Après avoir traversé tous ces livres, après avoir monté et descendu la double échelle, construite par lui-même pour lui seul peut-être, à l’aide de laquelle ce penseur plongeait dans l’enfer ou pénétrait dans le ciel, il est impossible, messieurs, de ne pas se sentir au coeur une sympathie sincère pour cette noble et travailleuse intelligence qui, sans se rebuter, a courageusement essayé tant d’idées à ce superbe goût français si difficile à satisfaire; philosophe selon Voltaire, qui a été parfois un poëte selon Shakespeare; écrivain précurseur qui dédiait des épopées à Dante à l’époque où Dorat refleurissait sous le nom de Demoustier; esprit à la vaste envergure, qui a tout à la fois une aile dans la tragédie primitive et une aile dans la comédie révolutionnaire, qui touche par Agamemnon au poëte de Prométhée et par Pinto au poëte de Figaro.
Le droit de critique, messieurs, paraît au premier abord découler naturellement du droit d’apologie. L’oeil humain-est-ce perfection? est-ce infirmité?-est ainsi fait qu’il cherche toujours le côté défectueux de tout. Boileau n’a pas loué Molière sans restriction.
Cela est-il à l’honneur de Boileau? Je l’ignore, mais cela est. Il y a deux cent trente ans que l’astronome Jean Fabricius a trouvé des taches dans le soleil; il y a deux mille deux cents ans que le grammairien Zoïle en avait trouvé dans Homère. Il semble donc que je pourrais ici, sans offenser vos usages et sans manquer à la respectable mémoire qui m’est confiée, mêler quelques reproches à mes louanges et prendre de certaines précautions conservatoires dans l’intérêt de l’art. Je ne le ferai pourtant pas, messieurs.

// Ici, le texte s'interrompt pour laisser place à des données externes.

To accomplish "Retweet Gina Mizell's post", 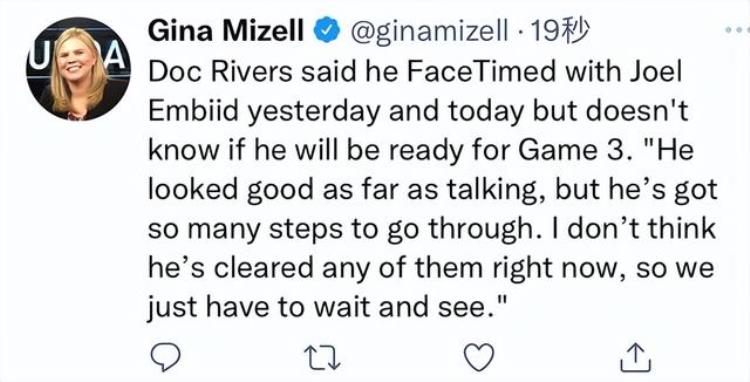I will (x=322, y=358).
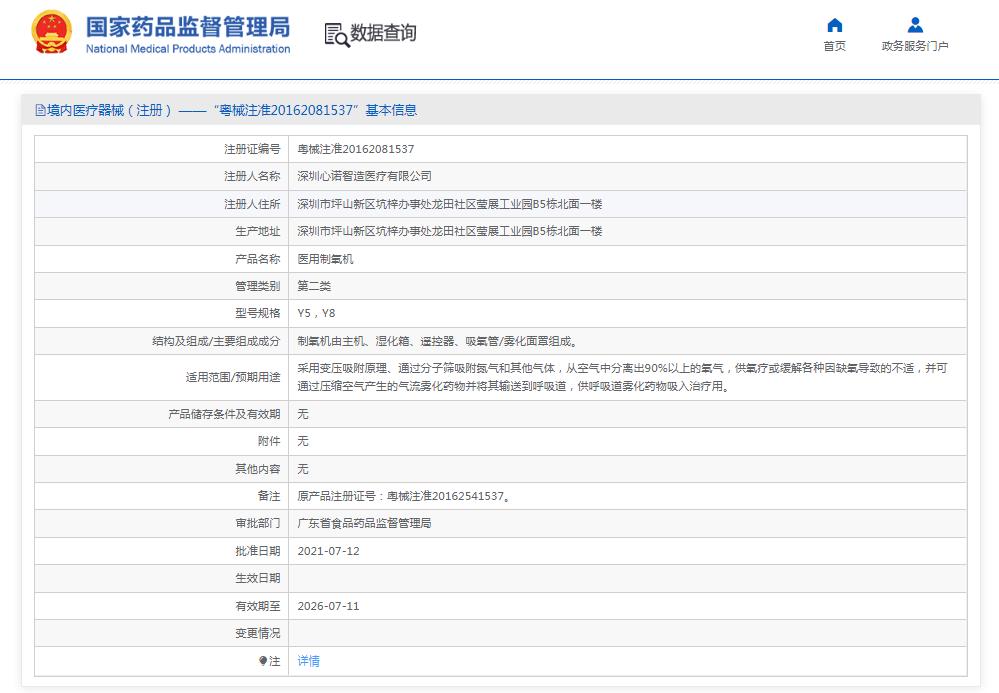This screenshot has width=999, height=693.
Task: Click the 数据查询 magnifier document icon
Action: click(337, 34)

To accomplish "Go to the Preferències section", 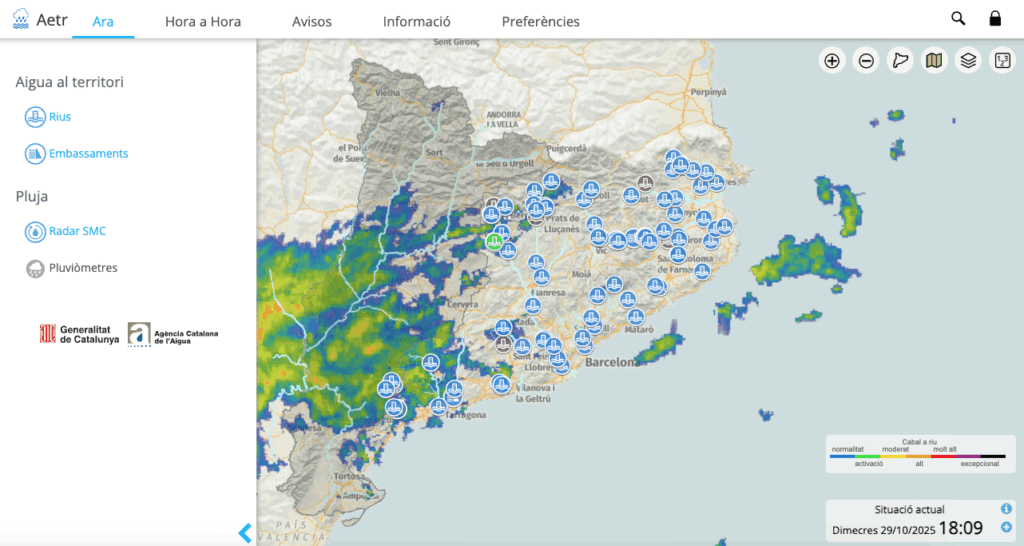I will pos(540,21).
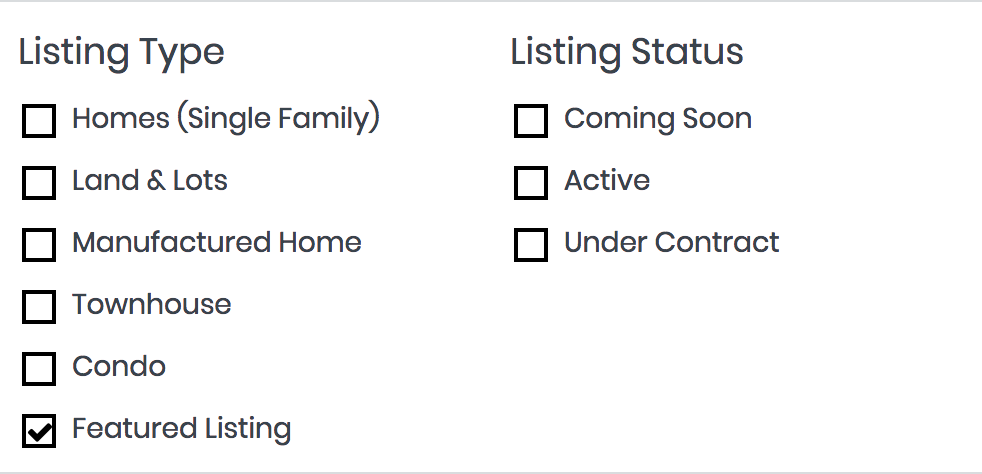Enable the Land & Lots checkbox
The height and width of the screenshot is (474, 982).
pos(39,183)
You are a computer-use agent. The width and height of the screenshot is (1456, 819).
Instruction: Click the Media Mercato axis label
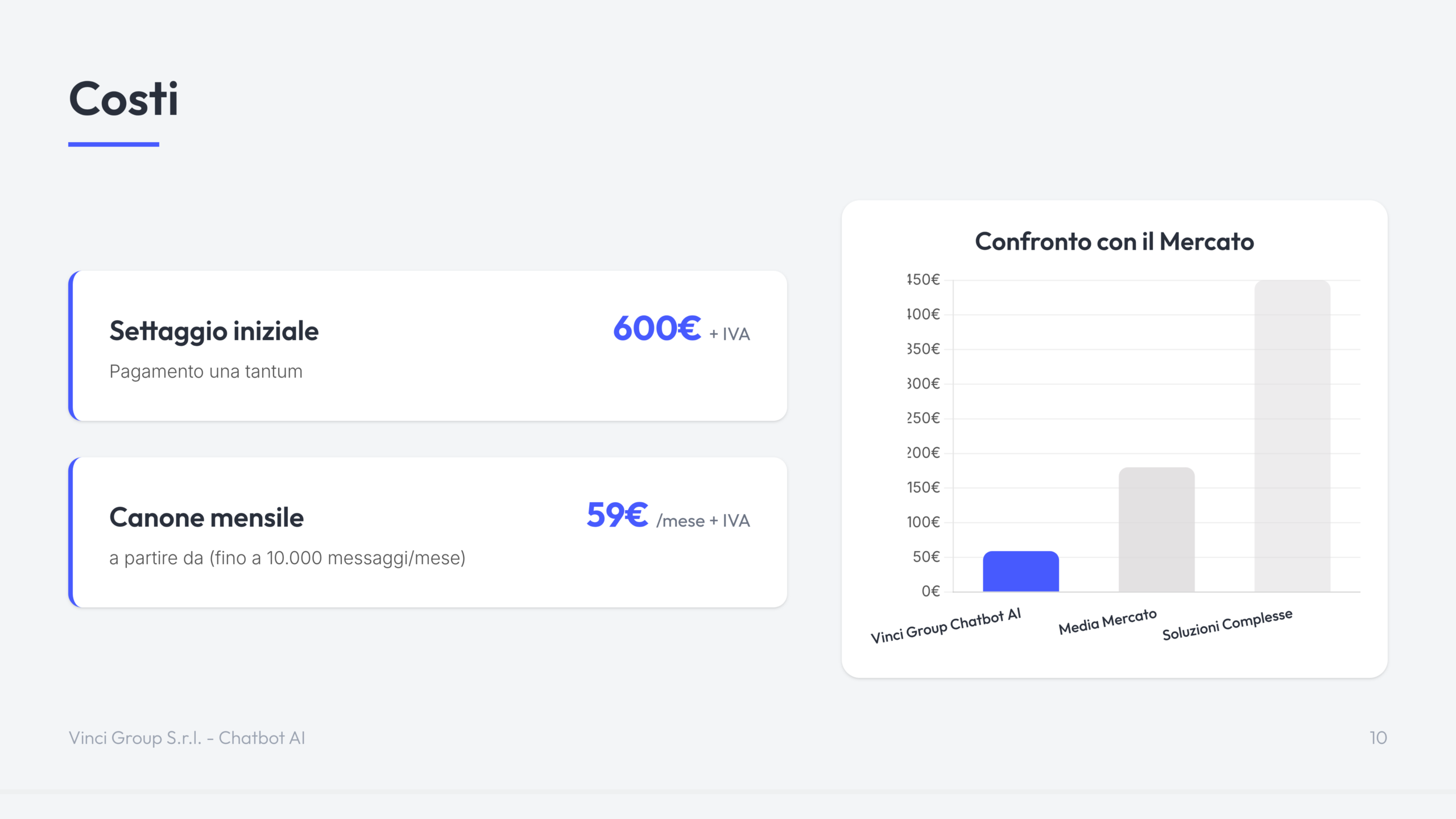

Et vous-mêmes, en réfléchissant que si, par hasard, moi qui ne peux être que fidèle à des convictions hautement proclamées toute ma vie, j’articulais une restriction au sujet de M. Lemercier, cette restriction porterait peut-être principalement sur un point délicat et suprême, sur la condition qui, selon moi, ouvre ou ferme aux écrivains les portes de l’avenir, c’est-à-dire sur le style, en songeant à ceci, je n’en doute pas, messieurs, vous comprendrez ma réserve et vous approuverez mon silence. D’ailleurs, et ce que je disais en commençant, ne dois-je pas le répéter ici surtout? qui suis-je? qui m’a donné qualité pour trancher des questions si complexes et si graves? Pourquoi la certitude que je crois sentir en moi se résoudrait-elle en autorité pour autrui? La postérité seule-et c’est là encore une de mes convictions à le droit définitif de critique et de jugement envers les talents supérieurs. Elle seule, qui voit leur oeuvre dans son ensemble, dans sa proportion et dans sa perspective, peut dire où ils ont erré et décider où ils ont failli. Pour prendre ici devant vous le rôle auguste de la postérité, pour adresser un reproche ou un blâme à un grand esprit, il faudrait au moins être ou se croire un contemporain éminent. Je n’ai ni le bonheur de ce privilège, ni le malheur de cette prétention.
Et puis, messieurs, et c’est toujours là qu’il en faut revenir quand on parle de M. Lemercier, quel que soit son éclat littéraire, son caractère était peut-être plus complet encore que son talent.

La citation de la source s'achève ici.